O palestrante precisa saber quando é para terminar a palestra. Muito cuidado com o que o cliente diz, porque ele pode dizer que você tem duas horas e no final você descobre que precisou repartir aquelas duas horas com doze autoridades que ocuparam o palco antes de você.
Se chegar ao evento e descobrir que existe uma daquelas mesas que será composta por autoridades, sugiro que abra imediatamente seu notebook e apague metade dos slides de sua apresentação. É muito provável que o tempo de compor e descompor a mesa, além dos discursos de praxe, será descontado de seu tempo de palestra.
E não tem coisa pior do que um palestrante que tenta apresentar às carreiras os duzentos e oitenta e seis slides que preparou para uma palestra de duas horas que deve ser descarregada em vinte minutos, a um slide por segundo. A plateia vai pensar que viu um filme, não uma apresentação em PowerPoint.
Não queira forçar a barra querendo esticar o tempo que não tem, porque em algumas indústrias os funcionários da audiência acabarão deixando você falando sozinho, pois o ônibus deles sai no horário exato. Se servir de consolo, o rapaz do som costuma ficar até o final.
Para ter controle do tempo sugiro que use um relógio (nada mais óbvio, não é mesmo?). Mas nem pense em olhar no relógio durante a palestra. Faça isso e você verá a audiência inteira olhando cada um no seu relógio e alguns até recorrendo ao celular. Olhar no relógio é como bocejar -- todos copiam você.

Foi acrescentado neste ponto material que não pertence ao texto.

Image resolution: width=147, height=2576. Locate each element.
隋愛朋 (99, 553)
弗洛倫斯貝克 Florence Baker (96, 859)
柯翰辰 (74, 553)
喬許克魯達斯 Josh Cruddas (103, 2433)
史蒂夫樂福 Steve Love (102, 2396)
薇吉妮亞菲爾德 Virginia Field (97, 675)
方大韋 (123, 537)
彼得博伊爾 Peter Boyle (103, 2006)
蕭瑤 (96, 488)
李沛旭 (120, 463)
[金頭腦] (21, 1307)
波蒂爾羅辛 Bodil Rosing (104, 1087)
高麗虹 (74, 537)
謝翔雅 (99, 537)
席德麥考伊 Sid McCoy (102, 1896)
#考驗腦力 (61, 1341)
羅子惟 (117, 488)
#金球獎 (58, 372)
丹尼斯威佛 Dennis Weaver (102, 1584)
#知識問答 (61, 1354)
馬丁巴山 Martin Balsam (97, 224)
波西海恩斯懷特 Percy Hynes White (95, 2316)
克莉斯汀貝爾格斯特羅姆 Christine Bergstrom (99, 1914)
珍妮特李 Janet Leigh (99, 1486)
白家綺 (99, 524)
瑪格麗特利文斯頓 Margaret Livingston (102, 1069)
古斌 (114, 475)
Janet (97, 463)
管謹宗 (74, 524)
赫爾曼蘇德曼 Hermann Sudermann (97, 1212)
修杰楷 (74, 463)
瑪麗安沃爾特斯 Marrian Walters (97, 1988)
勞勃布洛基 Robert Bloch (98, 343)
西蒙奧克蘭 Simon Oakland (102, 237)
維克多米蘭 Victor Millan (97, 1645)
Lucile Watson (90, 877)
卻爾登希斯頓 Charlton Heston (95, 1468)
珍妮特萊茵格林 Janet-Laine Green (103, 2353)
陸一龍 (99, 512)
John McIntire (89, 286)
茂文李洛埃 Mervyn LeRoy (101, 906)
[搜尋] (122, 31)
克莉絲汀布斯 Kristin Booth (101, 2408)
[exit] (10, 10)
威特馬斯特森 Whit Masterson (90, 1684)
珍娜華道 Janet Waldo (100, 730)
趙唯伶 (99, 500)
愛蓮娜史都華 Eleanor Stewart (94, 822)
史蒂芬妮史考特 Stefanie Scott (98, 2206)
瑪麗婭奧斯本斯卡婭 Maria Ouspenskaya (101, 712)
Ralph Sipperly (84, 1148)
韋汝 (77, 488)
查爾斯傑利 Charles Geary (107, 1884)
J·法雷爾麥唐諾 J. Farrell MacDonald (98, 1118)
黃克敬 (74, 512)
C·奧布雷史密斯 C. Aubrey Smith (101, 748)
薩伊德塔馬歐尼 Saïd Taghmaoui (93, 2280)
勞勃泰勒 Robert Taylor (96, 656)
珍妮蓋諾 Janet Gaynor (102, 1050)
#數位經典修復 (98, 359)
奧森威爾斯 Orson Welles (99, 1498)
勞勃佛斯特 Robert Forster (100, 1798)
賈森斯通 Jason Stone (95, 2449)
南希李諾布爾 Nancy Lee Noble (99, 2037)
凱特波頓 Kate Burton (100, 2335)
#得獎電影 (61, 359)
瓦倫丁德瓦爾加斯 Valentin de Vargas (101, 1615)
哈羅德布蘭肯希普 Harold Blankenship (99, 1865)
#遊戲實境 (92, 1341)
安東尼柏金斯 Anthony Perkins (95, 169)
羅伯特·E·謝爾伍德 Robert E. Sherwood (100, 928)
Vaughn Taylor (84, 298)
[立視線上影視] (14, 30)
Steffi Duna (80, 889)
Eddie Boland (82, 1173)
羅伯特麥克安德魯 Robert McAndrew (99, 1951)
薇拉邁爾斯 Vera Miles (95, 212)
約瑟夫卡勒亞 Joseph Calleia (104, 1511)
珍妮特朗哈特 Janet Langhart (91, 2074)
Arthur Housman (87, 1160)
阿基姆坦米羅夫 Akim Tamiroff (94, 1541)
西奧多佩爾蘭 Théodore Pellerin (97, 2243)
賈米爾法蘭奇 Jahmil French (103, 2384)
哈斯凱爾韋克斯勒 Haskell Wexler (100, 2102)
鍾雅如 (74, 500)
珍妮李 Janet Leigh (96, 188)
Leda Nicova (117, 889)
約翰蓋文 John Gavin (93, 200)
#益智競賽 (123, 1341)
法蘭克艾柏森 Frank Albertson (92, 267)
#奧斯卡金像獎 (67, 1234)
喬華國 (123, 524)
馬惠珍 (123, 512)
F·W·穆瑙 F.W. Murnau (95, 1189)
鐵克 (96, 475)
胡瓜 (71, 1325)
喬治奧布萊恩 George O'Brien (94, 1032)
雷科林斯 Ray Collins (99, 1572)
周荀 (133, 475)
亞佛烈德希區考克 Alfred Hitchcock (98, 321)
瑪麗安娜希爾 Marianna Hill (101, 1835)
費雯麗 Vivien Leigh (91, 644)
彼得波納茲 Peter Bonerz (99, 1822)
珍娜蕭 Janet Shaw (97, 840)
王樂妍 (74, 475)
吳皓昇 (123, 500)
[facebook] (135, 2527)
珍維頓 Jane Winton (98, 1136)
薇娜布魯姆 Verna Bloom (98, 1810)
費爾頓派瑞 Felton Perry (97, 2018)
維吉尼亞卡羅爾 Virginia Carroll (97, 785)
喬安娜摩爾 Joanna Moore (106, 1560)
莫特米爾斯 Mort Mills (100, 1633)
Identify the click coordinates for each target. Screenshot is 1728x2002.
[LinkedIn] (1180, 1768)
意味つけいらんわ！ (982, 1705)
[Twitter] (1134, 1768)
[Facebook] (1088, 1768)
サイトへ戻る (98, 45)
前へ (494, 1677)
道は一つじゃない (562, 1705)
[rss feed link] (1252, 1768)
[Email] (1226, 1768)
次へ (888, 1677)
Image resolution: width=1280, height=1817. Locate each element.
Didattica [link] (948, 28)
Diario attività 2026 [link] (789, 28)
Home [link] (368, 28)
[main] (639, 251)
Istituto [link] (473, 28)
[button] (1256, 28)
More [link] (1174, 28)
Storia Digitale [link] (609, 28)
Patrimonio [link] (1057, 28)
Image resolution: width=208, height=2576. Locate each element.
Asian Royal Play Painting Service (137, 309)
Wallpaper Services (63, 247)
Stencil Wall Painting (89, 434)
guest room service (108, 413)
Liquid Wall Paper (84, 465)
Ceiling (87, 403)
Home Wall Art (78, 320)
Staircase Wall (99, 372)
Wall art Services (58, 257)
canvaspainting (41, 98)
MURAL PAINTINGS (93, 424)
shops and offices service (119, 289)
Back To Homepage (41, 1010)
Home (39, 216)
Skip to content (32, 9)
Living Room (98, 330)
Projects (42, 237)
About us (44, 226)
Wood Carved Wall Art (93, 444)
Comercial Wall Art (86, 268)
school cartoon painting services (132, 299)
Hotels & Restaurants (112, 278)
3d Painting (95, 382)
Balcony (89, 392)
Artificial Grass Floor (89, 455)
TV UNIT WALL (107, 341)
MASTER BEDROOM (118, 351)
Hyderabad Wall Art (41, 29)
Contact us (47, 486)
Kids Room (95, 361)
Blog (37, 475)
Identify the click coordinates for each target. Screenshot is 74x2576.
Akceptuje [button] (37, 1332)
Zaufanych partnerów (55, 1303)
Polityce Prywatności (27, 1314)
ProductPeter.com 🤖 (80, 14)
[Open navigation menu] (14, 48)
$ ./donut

Portanto use de uma artimanha: aponte com o braço esquerdo para a tela como se estivesse mostrando algo. Todos olharão para a tela e você olhará para o relógio, isto se a manga de sua camisa não for comprida demais. Se usar relógio no pulso direito não vai ficar esquisito apontar o braço esquerdo e olhar para o direito, não é mesmo? Então inverta esta ordem.
Normalmente só uso meu relógio de pulso em palestra, já que hoje o celular resolve o problema da hora. A marca e modelo? Casio barato. Sabe como comprei? Entrei em uma relojoaria, depois saí e olhei de longe, da calçada, para ver em qual relógio da vitrine eu era capaz de ver as horas. Comprei o de fundo preto com ponteiros e marcadores brancos. Acho que nunca ninguém pensou em escolher um relógio assim, que combine com os olhos. Ou com o grau dos óculos. Faça o mesmo... mas pode até comprar um melhor que o meu se tiver dinheiro.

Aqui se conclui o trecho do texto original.